Content starts

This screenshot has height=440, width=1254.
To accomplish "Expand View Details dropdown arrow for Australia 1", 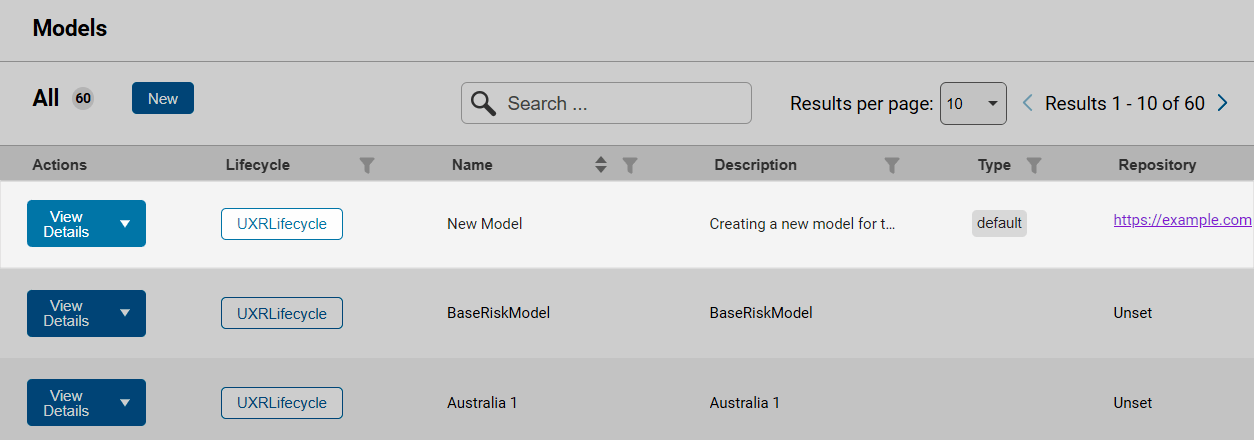I will 125,403.
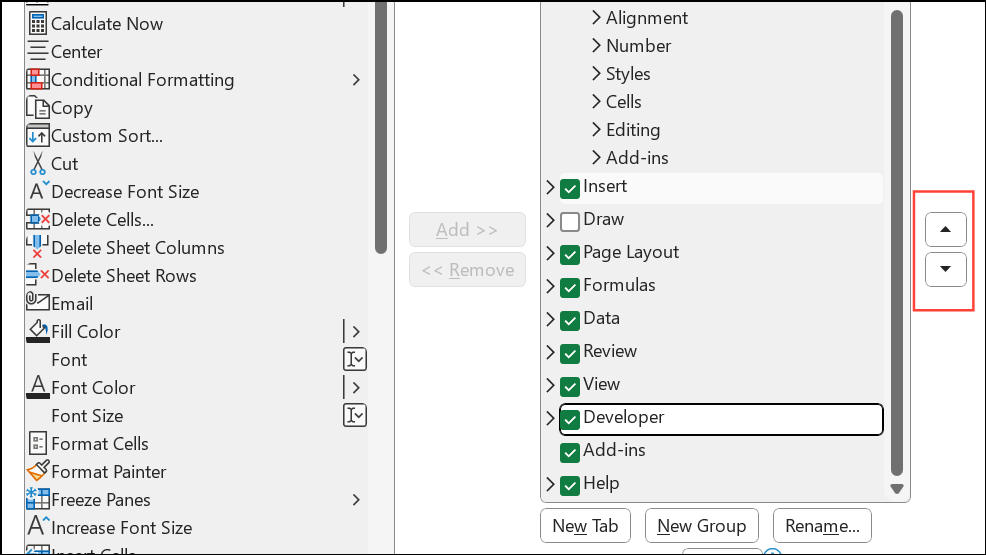Click the Format Painter brush icon
The height and width of the screenshot is (555, 986).
pyautogui.click(x=38, y=471)
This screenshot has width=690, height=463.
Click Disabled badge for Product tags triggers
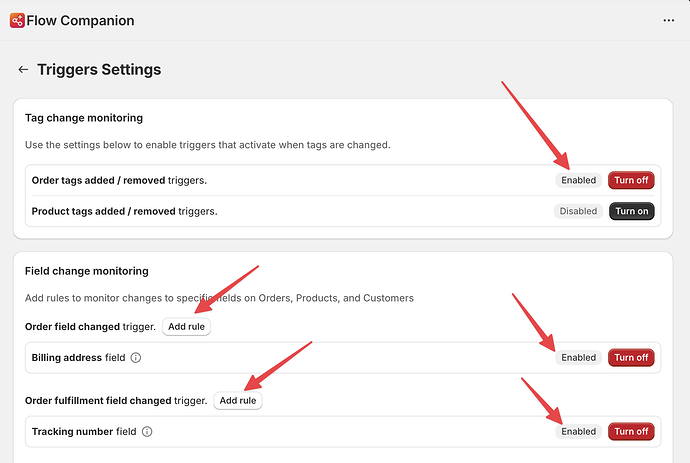(578, 211)
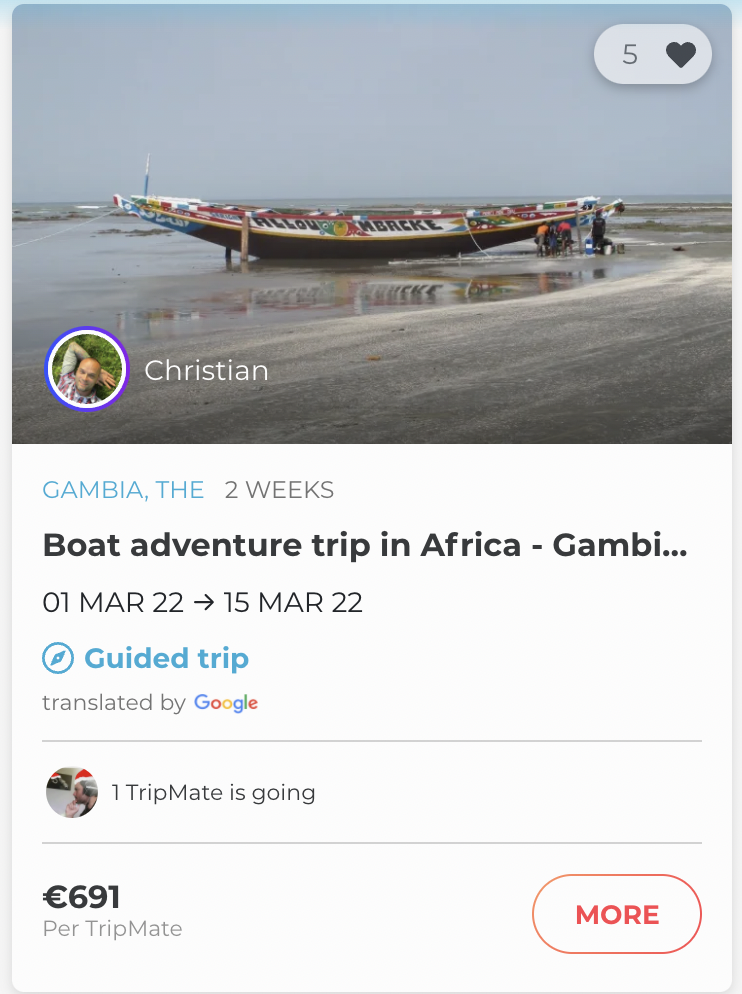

Content ends

**Directions:** Please write out the lines from the one that holds "Click Disabled badge" through the end of the material, both ends included, exactly and with no pictures.

**Solution for this exercise:**
Click Disabled badge for Product tags triggers
(578, 211)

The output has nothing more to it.